Exercise prompt
Select from the records below every line that has the word "computer" in it.

── Input records

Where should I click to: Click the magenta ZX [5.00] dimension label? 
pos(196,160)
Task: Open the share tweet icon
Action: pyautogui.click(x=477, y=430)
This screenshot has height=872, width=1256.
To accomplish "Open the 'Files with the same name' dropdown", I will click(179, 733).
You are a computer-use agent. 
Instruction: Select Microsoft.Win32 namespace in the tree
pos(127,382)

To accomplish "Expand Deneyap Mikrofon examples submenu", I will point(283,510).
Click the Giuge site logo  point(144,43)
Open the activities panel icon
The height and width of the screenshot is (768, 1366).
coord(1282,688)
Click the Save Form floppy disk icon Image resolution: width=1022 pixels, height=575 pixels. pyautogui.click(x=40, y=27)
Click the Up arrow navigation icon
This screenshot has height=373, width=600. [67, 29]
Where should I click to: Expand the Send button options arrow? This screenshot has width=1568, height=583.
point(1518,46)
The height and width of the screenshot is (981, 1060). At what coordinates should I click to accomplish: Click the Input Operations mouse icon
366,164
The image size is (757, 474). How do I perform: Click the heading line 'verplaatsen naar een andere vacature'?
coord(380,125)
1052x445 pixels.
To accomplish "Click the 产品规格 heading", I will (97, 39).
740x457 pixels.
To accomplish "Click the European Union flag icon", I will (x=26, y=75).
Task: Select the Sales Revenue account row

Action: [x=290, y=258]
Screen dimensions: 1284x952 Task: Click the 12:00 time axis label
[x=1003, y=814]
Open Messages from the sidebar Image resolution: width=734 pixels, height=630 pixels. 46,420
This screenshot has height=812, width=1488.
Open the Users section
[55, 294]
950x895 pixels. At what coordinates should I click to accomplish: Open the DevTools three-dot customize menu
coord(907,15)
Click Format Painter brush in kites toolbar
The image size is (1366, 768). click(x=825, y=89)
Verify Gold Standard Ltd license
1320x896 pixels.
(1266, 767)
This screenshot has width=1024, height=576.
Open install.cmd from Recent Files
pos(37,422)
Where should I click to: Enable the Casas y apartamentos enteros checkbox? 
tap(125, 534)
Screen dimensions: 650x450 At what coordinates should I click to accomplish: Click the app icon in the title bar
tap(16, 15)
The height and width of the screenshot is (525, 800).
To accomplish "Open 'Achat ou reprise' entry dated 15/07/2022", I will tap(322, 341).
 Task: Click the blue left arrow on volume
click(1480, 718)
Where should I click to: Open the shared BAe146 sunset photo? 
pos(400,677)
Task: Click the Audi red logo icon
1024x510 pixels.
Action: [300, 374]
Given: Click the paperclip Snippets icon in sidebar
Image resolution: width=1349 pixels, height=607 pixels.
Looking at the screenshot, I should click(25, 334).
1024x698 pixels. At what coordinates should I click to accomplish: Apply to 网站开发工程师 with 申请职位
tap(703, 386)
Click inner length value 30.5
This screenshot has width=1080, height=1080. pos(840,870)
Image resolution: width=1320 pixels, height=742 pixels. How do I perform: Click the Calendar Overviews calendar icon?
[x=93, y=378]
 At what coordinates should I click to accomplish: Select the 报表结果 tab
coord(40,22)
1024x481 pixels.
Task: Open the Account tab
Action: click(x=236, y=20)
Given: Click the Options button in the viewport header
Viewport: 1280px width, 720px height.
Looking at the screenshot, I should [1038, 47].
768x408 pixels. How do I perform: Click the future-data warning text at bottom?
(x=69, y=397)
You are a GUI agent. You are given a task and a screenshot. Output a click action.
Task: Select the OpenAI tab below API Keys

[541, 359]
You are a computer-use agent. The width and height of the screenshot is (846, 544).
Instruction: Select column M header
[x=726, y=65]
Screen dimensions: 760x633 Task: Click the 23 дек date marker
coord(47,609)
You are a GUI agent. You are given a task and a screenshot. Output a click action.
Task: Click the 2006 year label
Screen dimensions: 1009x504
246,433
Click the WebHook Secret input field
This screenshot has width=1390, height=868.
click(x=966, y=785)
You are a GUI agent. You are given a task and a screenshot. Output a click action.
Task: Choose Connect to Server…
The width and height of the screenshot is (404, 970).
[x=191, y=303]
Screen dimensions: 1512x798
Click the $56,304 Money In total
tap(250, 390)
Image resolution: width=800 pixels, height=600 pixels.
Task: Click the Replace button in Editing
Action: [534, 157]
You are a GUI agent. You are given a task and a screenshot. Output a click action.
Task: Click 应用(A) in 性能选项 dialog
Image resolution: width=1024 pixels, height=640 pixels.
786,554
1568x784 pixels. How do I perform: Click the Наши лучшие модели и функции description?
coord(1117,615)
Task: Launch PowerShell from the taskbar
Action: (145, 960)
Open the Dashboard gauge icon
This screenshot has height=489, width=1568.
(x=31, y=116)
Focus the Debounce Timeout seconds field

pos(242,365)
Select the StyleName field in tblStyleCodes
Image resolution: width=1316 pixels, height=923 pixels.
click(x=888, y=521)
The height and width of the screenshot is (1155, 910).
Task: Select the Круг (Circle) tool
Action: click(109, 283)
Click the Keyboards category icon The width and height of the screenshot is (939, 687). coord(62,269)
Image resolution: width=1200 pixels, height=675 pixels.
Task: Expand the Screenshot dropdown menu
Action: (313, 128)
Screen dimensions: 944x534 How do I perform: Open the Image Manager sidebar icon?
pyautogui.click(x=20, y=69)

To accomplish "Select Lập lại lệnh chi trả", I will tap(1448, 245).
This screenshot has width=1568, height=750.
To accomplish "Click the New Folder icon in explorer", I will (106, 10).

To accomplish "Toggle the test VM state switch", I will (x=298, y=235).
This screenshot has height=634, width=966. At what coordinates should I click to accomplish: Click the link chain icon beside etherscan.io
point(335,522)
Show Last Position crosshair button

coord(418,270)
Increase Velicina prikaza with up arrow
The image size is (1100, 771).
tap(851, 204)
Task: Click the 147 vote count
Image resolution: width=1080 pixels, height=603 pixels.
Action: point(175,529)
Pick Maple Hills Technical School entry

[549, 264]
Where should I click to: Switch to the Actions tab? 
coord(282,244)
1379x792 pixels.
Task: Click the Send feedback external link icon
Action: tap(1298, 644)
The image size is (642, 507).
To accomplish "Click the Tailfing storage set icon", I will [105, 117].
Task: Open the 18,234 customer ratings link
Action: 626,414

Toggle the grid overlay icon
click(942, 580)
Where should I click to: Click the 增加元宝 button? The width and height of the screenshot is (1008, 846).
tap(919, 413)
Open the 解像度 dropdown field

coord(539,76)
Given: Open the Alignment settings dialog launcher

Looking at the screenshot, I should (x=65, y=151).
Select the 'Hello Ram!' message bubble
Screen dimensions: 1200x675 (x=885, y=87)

────

Written solution
You are a computer-use agent. 
You are a computer-use agent. The width and height of the screenshot is (846, 544).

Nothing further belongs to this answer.